Look through the data and write out every line with the word "hamburger" in it.

........

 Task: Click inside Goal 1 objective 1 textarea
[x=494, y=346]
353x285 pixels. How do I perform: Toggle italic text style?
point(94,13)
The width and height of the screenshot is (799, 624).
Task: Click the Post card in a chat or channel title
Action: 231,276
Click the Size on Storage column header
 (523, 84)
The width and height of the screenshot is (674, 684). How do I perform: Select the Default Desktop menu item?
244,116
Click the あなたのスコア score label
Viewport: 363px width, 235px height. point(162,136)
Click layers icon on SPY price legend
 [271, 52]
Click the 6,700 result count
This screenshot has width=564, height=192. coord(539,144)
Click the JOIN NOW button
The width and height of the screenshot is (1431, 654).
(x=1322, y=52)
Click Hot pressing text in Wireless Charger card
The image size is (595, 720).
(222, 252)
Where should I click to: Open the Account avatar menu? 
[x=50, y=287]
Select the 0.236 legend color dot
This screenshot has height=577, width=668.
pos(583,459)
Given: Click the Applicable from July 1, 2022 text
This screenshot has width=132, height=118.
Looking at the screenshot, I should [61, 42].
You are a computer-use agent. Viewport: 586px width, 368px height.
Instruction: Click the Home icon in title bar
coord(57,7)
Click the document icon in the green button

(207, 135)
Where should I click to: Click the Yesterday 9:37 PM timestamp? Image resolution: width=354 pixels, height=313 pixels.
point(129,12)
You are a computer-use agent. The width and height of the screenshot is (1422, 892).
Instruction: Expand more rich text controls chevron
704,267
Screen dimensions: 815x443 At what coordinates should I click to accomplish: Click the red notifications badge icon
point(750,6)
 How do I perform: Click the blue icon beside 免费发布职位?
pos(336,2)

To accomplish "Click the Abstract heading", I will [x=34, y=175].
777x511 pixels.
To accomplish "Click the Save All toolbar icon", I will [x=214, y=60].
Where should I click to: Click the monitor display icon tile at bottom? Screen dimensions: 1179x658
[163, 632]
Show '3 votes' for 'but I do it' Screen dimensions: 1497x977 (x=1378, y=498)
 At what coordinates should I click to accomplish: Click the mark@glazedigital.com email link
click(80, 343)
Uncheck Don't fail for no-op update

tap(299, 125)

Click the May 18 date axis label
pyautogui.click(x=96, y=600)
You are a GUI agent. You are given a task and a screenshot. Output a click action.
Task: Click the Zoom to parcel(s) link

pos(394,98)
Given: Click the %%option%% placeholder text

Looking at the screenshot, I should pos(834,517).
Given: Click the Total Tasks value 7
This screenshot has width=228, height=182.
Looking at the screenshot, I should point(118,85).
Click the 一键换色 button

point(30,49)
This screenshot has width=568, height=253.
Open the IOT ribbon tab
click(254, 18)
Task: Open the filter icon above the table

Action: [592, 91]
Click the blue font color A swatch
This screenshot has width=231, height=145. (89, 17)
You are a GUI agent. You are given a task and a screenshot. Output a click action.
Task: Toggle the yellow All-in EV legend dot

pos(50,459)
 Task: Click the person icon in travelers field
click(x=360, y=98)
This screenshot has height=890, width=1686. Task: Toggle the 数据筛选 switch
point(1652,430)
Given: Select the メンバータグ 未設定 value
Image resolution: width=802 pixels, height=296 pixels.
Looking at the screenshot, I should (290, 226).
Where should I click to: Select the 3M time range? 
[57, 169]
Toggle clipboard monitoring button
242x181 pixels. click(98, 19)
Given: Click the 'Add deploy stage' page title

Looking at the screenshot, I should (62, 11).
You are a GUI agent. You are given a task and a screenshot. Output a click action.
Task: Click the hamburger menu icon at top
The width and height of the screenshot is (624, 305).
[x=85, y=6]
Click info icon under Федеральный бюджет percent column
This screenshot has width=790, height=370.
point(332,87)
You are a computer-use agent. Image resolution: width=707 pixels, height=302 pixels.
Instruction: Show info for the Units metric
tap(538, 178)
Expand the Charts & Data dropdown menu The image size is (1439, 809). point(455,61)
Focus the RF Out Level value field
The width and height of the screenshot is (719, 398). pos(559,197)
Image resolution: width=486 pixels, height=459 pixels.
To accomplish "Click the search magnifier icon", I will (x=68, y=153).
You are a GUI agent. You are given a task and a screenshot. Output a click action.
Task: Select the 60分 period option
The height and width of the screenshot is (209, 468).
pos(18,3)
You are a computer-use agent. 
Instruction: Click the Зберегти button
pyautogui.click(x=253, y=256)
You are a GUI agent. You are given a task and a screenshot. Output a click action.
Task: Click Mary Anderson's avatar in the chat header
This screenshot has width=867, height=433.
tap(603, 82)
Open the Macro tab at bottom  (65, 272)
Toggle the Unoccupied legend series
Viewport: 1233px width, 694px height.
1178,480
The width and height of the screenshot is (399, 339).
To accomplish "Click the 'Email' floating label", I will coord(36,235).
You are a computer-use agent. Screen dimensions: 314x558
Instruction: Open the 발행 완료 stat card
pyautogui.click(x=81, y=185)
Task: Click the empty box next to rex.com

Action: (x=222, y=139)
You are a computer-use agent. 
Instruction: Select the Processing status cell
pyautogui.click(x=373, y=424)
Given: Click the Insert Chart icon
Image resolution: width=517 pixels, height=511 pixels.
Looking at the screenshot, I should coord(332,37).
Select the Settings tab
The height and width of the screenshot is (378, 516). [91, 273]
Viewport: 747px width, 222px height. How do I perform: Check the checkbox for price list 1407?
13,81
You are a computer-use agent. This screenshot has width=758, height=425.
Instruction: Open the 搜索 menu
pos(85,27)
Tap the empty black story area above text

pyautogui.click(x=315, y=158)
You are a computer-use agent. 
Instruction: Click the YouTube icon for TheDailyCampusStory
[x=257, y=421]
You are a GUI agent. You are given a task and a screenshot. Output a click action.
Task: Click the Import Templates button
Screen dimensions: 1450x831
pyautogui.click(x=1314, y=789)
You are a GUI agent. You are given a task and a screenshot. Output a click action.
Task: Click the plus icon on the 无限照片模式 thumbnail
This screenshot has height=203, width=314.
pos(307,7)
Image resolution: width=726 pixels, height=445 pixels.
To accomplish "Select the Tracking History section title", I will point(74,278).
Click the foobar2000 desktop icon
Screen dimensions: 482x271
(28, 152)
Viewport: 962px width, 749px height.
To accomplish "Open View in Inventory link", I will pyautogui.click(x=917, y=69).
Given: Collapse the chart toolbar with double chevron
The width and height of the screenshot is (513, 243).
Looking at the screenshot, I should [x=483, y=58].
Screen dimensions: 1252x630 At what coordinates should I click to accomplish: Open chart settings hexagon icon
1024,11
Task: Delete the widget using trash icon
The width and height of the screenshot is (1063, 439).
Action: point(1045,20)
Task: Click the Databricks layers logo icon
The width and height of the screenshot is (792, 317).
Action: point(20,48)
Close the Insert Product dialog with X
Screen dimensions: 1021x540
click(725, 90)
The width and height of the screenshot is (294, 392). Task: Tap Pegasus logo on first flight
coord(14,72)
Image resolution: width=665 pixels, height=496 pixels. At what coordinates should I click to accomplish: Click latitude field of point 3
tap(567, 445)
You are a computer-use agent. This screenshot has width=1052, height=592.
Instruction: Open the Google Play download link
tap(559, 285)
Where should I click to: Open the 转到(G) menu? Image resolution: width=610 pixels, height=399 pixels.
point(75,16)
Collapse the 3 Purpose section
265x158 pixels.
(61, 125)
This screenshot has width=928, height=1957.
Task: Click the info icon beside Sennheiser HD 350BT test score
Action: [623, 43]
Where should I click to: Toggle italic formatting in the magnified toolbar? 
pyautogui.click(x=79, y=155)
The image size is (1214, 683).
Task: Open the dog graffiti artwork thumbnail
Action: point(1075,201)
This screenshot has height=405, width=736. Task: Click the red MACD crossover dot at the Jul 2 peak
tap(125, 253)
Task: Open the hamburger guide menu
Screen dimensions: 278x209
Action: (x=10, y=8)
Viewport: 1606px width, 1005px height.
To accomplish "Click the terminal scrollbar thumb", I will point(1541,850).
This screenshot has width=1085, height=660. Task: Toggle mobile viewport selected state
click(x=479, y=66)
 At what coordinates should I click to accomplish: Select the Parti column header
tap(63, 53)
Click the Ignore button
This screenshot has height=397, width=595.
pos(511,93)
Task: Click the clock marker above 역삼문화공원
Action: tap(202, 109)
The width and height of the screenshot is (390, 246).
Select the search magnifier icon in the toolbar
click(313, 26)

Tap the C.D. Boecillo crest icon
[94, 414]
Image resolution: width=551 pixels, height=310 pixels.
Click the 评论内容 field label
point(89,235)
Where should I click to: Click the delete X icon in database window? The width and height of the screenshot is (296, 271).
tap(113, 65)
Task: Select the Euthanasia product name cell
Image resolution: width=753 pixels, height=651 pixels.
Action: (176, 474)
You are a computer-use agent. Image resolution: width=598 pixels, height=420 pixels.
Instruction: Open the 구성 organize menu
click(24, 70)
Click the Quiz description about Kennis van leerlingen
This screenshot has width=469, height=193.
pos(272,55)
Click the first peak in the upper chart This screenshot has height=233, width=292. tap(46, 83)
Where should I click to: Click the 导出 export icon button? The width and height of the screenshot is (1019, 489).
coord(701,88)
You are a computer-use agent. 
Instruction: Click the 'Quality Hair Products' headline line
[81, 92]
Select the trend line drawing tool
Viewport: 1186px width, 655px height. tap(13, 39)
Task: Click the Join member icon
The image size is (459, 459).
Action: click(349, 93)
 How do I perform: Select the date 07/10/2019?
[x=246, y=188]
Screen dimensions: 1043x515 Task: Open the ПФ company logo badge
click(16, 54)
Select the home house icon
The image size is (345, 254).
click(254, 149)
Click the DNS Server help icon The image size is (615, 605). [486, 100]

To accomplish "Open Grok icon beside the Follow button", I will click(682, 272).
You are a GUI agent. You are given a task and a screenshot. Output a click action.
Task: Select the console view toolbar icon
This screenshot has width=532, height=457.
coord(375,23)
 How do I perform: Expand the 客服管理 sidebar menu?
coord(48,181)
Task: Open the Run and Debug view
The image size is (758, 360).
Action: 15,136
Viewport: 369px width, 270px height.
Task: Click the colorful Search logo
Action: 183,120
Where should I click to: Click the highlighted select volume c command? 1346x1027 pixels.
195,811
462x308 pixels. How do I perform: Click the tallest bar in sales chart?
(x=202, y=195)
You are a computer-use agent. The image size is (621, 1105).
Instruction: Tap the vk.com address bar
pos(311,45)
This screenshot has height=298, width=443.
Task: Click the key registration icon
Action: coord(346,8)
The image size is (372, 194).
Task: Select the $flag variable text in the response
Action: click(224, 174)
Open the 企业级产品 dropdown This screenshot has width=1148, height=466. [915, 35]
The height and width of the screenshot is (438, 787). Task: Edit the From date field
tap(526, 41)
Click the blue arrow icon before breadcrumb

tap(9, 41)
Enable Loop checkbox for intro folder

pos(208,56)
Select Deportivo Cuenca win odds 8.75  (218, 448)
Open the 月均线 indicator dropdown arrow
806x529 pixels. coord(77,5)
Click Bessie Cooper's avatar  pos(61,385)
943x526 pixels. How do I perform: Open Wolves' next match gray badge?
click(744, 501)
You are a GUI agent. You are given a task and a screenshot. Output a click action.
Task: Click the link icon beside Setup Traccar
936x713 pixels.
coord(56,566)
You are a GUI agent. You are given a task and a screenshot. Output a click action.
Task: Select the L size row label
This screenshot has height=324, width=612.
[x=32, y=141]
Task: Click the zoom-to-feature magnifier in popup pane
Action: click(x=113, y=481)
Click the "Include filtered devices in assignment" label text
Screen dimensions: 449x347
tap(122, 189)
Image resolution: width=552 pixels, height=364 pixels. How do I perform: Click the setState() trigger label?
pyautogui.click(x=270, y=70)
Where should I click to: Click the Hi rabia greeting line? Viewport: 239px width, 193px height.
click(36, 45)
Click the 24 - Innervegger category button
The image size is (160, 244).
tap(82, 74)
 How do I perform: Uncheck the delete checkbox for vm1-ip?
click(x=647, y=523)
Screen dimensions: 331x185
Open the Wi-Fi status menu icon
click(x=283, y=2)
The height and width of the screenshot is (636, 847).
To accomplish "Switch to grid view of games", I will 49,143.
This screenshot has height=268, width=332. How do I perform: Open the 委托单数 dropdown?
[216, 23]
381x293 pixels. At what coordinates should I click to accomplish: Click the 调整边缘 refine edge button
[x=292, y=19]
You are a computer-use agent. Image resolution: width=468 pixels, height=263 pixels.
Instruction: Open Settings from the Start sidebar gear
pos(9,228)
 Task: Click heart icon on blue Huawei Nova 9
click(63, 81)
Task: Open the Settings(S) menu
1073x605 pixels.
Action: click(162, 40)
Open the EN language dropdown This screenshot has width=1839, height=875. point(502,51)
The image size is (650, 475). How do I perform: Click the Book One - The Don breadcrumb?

........

- Answer
Task: Click the hamburger menu icon at top
Task: Open the hamburger guide menu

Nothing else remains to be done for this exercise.